> **Work to be completed**
Gather each line of the records where "Free" appears.
==============================
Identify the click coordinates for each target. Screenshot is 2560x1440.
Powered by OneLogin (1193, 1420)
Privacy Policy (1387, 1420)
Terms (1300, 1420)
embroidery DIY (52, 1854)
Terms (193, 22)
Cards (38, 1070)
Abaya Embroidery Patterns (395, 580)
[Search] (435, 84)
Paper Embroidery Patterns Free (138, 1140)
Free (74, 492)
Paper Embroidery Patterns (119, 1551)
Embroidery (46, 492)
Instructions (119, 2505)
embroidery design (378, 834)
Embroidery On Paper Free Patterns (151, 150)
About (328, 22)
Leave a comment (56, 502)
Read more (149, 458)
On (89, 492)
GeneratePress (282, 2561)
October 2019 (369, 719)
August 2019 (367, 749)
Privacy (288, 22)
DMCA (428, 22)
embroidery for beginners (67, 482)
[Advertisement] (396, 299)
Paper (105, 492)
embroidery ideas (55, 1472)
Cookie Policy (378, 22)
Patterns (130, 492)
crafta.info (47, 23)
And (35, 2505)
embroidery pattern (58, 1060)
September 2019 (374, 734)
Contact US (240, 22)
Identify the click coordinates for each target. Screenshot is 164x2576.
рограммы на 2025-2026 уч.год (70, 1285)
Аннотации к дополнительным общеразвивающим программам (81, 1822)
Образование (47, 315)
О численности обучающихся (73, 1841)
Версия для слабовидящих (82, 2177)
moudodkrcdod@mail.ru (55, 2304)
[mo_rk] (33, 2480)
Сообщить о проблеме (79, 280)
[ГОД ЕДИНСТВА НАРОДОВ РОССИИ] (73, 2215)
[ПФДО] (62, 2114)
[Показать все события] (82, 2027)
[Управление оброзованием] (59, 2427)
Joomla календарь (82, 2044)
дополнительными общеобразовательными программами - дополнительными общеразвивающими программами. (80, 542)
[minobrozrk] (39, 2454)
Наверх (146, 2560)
==============================
> **Response area**
Paper Embroidery Patterns Free (138, 1140)
Free (74, 492)
Embroidery On Paper Free Patterns (151, 150)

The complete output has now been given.